On the eighth day they came to circumcise the child, and they were going to name him Zechariah after his father. But his mother said, “No; he is to be called John.” They said to her, “None of your relatives has this name.” Then they began motioning to his father to find out what name he wanted to give him. He asked for a writing tablet and wrote, “His name is John.” And all of them were amazed. Immediately his mouth was opened and his tongue freed, and he began to speak, praising God. Fear came over all their neighbors, and all these things were talked about throughout the entire hill country of Judea. All who heard them pondered them and said, “What then will this child become?” For, indeed, the hand of the Lord was with him.


When we open our Bibles to the Gospel of Luke, we know what we are going to find—the story of Jesus. As soon as we start reading, we anticipate the arrival of the Messiah. We know how the story ends.

But Zachariah and Elizabeth are far from that story. The thought that the Messiah is coming has probably not even entered their minds yet. They are living in the day-to-day realities of Jewish life in the shadow of Rome, in the days of King Herod.

This was only about 30-40 years after Rome had taken control of Judea. It is likely that Zechariah and Elizabeth were alive during Judea’s independence, and for the fall to Rome. The collective memory of an independent Judean kingdom would have been quite fresh, and the people of Judea would have still been mourning…and dreading.

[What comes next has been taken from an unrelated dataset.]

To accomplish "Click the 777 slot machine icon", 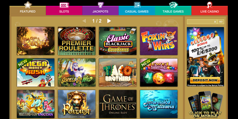I will click(x=64, y=5).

Life had become a wilderness, an ocean of barren, uninhabitable land, where few things grow, where praiseworthy things like rain and the color green are scarce.

It was a seemingly hopeless setting.

So what did the people think when these strange events in the life of Zechariah and Elizabeth began to occur?

Zechariah comes out of the temple speechless. They don’t know that he had been met by an angel and a prophecy. They only encounter his silence.

He remains silent for 9 months. In that time, Elizabeth, despite everything, becomes pregnant. After the child is born, at his circumcision, when they defy tradition and name him John, Zechariah recovers his voice.

What are the people to make of all this?

Dinner tables throughout Judea were filled with speculation.

What will become of the child?

There is no announcement of hope. Not yet. There is only hope-filled longing.


But just as unexpected events can hint at hope, there can also be events which rather crush and devastate.

My sister had two miscarriages.

Both pregnancies were met with excitement and wonder.

I’m sure we all know how exciting a pregnancy can be.

There is so much hope and so much joy surrounding the thought of the coming child.

What is this child going to be like? What joy and wonder will this child bring?

For with every birth, we celebrate newness. New life. New possibility.

But these two pregnancies were short-lived. And both were devastating.
Hopes were crushed, and the road up ahead darkened.

A similar feeling, I think, was felt by many of us when Donald Trump was elected president.
It seemed like everywhere I went that week, there was a collective sinking of spirit.
Dread ruled the day.

Now we are living in the reality of that event, and many of us are nervous about what the future holds.
It is filled with uncertainty, and even danger.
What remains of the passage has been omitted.